There was some discussion about 'CEPH?' and similar things.

We got on to 'R' because we were discussing programming languages. Here's a 
summary of current popular ones:
https://www.techrepublic.com/article/10-programming-languages-developers-used-most-in-the-past-year/

And a bit of fun using terminal on an android tablet to ssh into a Raspberry Pi 
and then editing with nano. The damned up/down arrows and CTRL/ALT  kept 
disappearing.


Peter


On 03/07/2019 08:51, Ralph Corderoy wrote:
Hi,

We sat on the ‘pub garden’ benches all evening and enjoyed the sun for a
long time as the playing fields meant no buildings cast an early shadow.

The Raspberry Pi 4 got several mentions.
https://blog.hackster.io/meet-the-new-raspberry-pi-4-model-b-9b4698c284
is a good review of the improvements.  Given they planned four silicon
revisions, A0, B0, C0, and C1, and they've released B0 because it
‘turned out to be production-ready’, I'll wait a month of two and see if
others find problems.  :-)  Especially as I'd want the 4 GiB version for
a desktop machine.

Talking of desktops, here's using two ‘4 K’ TVs, really UHDTV1, as
computer monitors, one of which is also the desk surface.
https://twitter.com/andrewculver/status/826948468803457024/

The four woods used by a player in bowls are no longer allowed to have
an internal weight for bias.  Instead, they must have a visible dimple
in the surface from a permitted range of sizes.

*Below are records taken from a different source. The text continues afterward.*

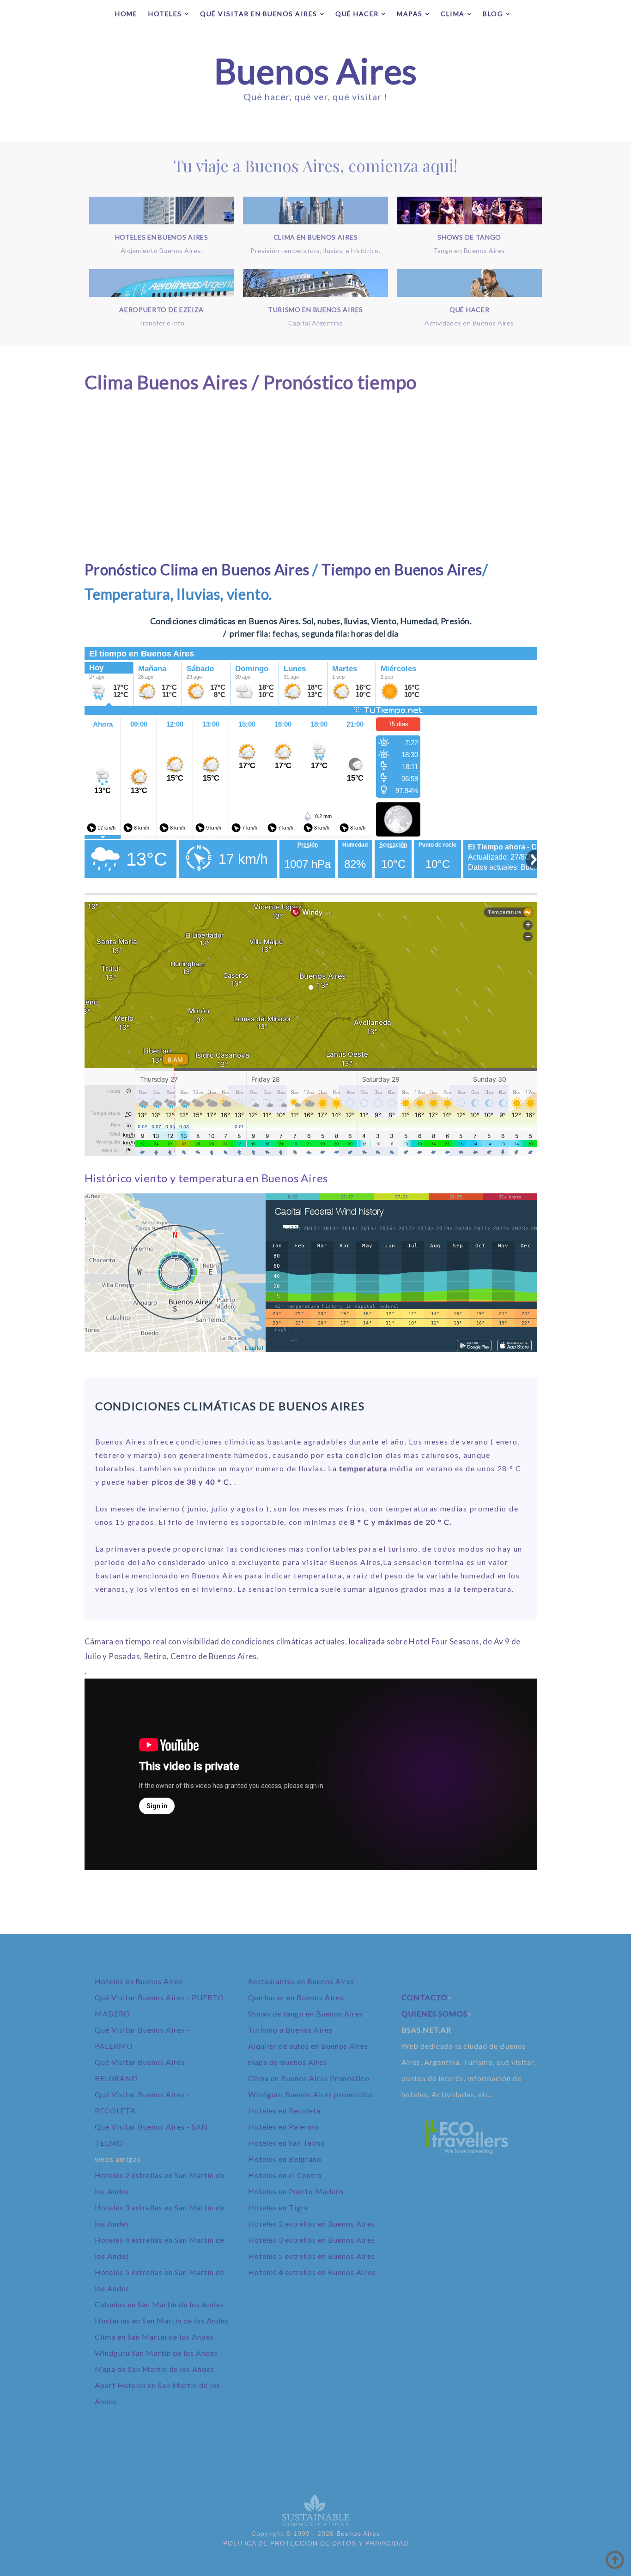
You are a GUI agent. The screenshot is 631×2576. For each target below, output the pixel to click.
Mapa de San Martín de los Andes (154, 2369)
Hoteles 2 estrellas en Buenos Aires (311, 2223)
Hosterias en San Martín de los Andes (162, 2320)
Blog (493, 14)
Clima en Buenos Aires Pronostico (309, 2078)
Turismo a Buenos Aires (290, 2029)
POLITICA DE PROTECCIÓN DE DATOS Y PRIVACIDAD (315, 2543)
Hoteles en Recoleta (284, 2110)
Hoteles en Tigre (278, 2207)
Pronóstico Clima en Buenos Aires (197, 569)
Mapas (410, 14)
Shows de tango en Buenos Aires (305, 2013)
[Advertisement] (311, 477)
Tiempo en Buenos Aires (402, 569)
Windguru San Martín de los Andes (156, 2352)
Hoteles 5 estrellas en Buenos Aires (311, 2255)
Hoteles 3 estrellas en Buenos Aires (311, 2239)
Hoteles (165, 14)
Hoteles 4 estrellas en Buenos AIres (312, 2272)
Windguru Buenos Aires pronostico (310, 2094)
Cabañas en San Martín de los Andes (159, 2304)
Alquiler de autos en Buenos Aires (308, 2045)
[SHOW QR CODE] (477, 1346)
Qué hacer (357, 14)
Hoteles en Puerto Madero (296, 2191)
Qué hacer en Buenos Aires (296, 1997)
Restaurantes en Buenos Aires (301, 1981)
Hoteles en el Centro (285, 2175)
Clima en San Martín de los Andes (154, 2336)
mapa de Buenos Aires (287, 2062)
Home (126, 14)
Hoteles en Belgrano (285, 2159)
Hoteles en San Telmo (286, 2142)
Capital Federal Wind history (329, 1211)
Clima (453, 14)
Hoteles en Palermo (283, 2126)
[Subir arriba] (615, 2560)
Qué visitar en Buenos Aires (258, 14)
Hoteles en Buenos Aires (138, 1981)
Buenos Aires (315, 70)
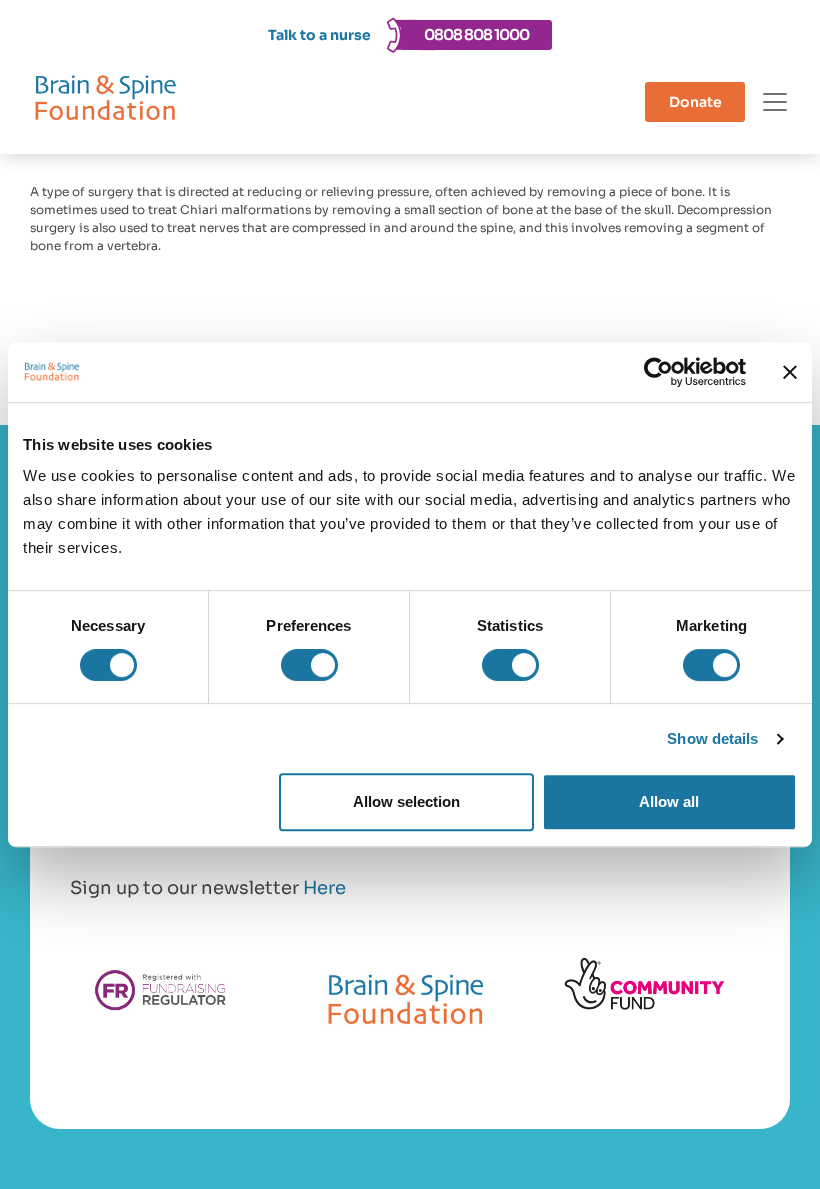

Peter M. and Patrick were asking about R.  It's a modern programming
language for statistics and data analysis, with many packages available
to re-use, and has some nice charting ability.  It's mostly a superset
of the S language from Bell Labs, them again, in 1976.
https://www.r-project.org/about.html

An article I recently read happens to use R to map the biased samples of
‘think of a number between 1 and 10’ from a large population to a data
set that provides an unbiased answer by solving a linear programming
problem using R.  Even if you just ‘look at the pictures’, the animation
neatly shows how the samples are mapped; search for ‘animate’ and it's
just below.  https://torvaney.github.io/projects/human-rng

Why the two-tone high-low train signal sounds to me like ‘Hitler’.
https://www.rssb.co.uk/rgs/standards/GMRT2484%20Iss%202.pdf says the
horns' frequencies are

     370 Hz ± 20 Hz
     311 Hz ± 20 Hz

https://en.wikipedia.org/wiki/Piano_key_frequencies#List maps those near
enough to

     F♯4             369.9944
     D♯4             311.1270

and they are three semitones apart and a minor third.
https://en.wikipedia.org/wiki/Colonel_Bogey_March#History says

     Supposedly, the tune was inspired by a military man and golfer who
     whistled a characteristic two-note phrase (a descending minor third
     interval) instead of shouting "Fore!"